The optimal discriminant feature fusion map $f^{*}$ can be obtained by solving the following generalized eigen problem:

$$L^{\mathsf{\Lambda }}f=\lambda D^{\mathsf{\Lambda }}f.$$

(12)

From the graph partitioning perspective, our method tried to find the optimal cut of the Laplacian graph using the generalized eigendecomposition. $f$ reflects the eigenvector of the above generalized eigenvalue problem with respect to the smallest $k$ eigenvalue and the $k$ ($k<m<d$) is the intrinsic dimensionality of the data in eigenspace.
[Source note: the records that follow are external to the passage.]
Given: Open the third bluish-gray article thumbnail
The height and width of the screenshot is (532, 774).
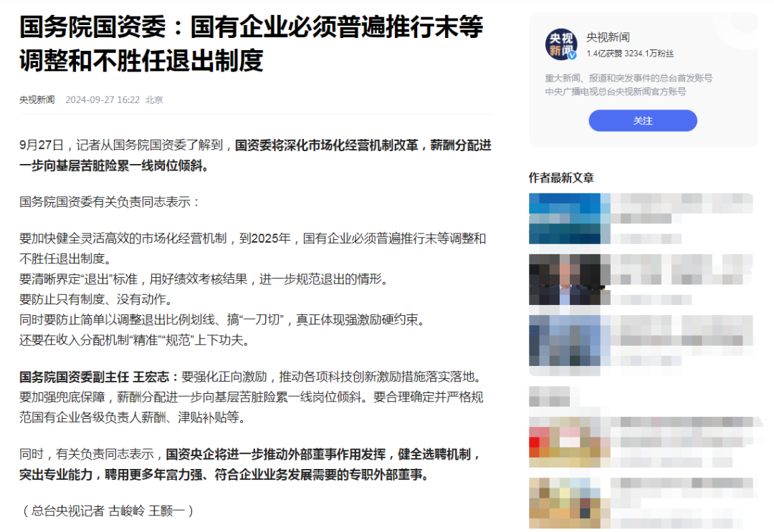Looking at the screenshot, I should pyautogui.click(x=570, y=341).
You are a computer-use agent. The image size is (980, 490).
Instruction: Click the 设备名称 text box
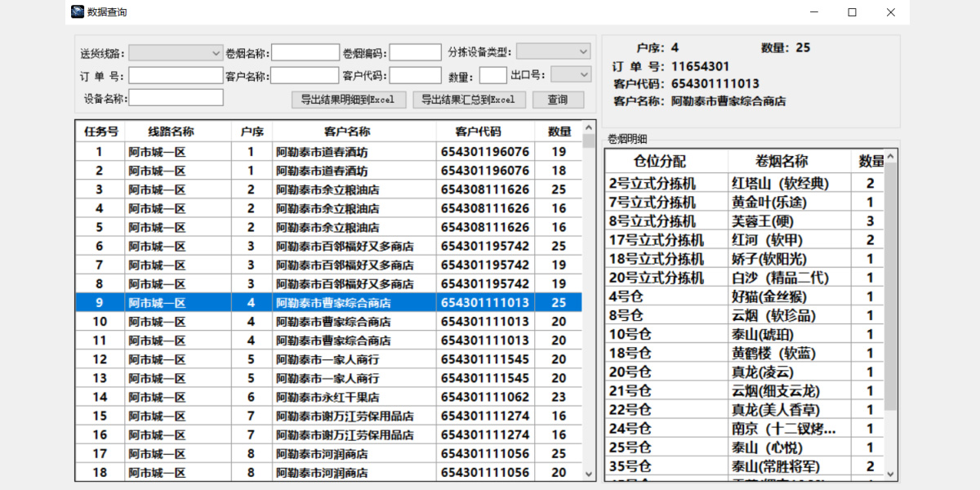click(x=176, y=98)
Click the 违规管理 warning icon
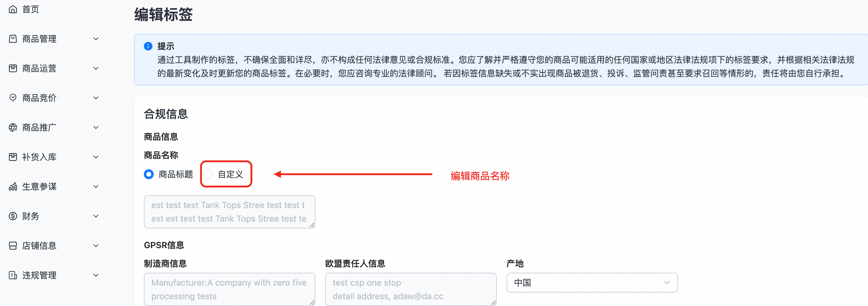The width and height of the screenshot is (868, 306). (13, 275)
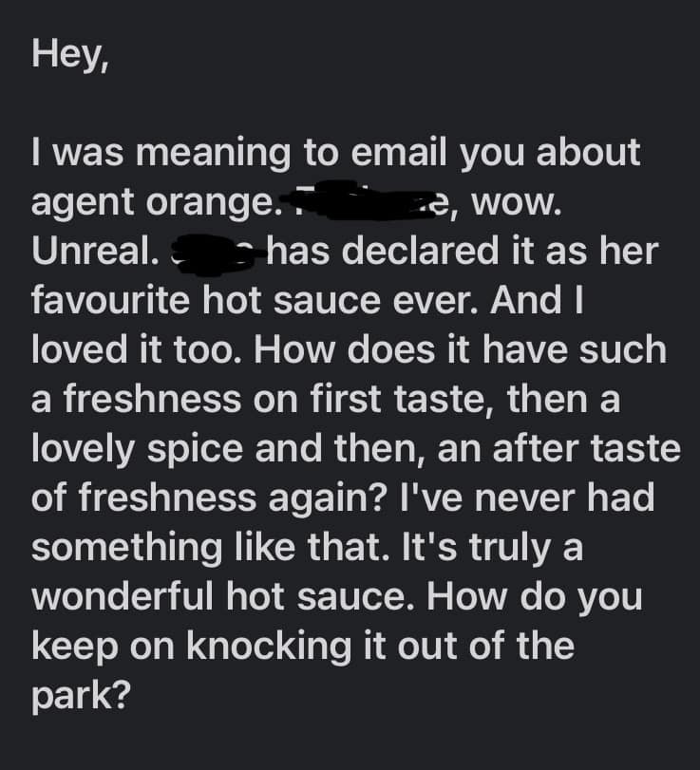Click the word "favourite"
The width and height of the screenshot is (700, 770).
pos(111,300)
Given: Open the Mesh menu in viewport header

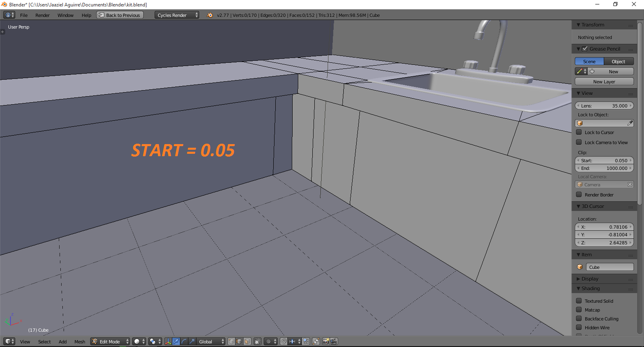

As a result, the final discriminative features $f\in {ℝ}^{k\times N}$ were the eigenvectors associated with the smallest eigenvalues, which were directly used for the sparsity-based classification.
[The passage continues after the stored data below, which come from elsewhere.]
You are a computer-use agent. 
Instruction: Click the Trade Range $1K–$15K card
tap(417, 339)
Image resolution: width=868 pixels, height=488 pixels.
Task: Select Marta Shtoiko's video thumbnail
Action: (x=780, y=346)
3.2. Simultaneous Joint Sparsity-Based Classification

As described in last section, the low $k$-dimensional discriminative feature $f=\left[f_{{}^1},f_2,\dots ,f_{{}^N}\right]\in {ℝ}^{k\times N}$ could be obtained from the original high $d$-dimensional hyperspectral data. Furthermore, the corresponding k-dimensional discriminative training set $A={\left\{\left(f_i,y_i\right)\right\}}_{i=1}^{N^{train}}s$ could be archived, where $y_i\in \{1,2,\dots ,C\}$ and $C$ is the number of distinct classes. Let $z=f_i$ be a k-dimensional unknown test sample in the discriminant feature fusion map. Based on a pixelwise sparsity model, $z$ can be written by:

$$z=A^1{\mathsf{\alpha }}^1+A^2{\mathsf{\alpha }}^2+\dots +A^C{\mathsf{\alpha }}^C =\underset{A}{\underbrace{\left[A^1,\dots ,A^C\right]}}\left[\begin{array}{c}{\mathsf{\alpha }}^1\\ ⋮\\ {\mathsf{\alpha }}^C\end{array}\right]=A\mathsf{\alpha },$$

(13)

where $A={\left\{A^c\right\}}_{c=1,2,\dots ,C}^{}$ is a structured dictionary consisting of training samples from all classes, and $A^c$ is a class subdictionary whose columns are the training samples in the $c$-th class; $\mathsf{\alpha }$ is a sparse vector formed by concatenating the sparse vectors ${\left\{{\mathsf{\alpha }}^c\right\}}_{c=1,2,\dots ,C}^{}$. However, a pixelwise sparsity model for classification in hyperspectral data focuses on analyzing the data without incorporating information on the spatially adjacent data.

To incorporate the contextual information within the neighboring pixels into the pixelwise sparsity model, we exploited the simultaneous sparsity model as our classifier. In this work, HSI pixels in a small spatial neighborhood were approximated by a sparse linear combination of a few common atoms from a given structured dictionary, but these atoms were weighted with a different set of coefficients for each pixel.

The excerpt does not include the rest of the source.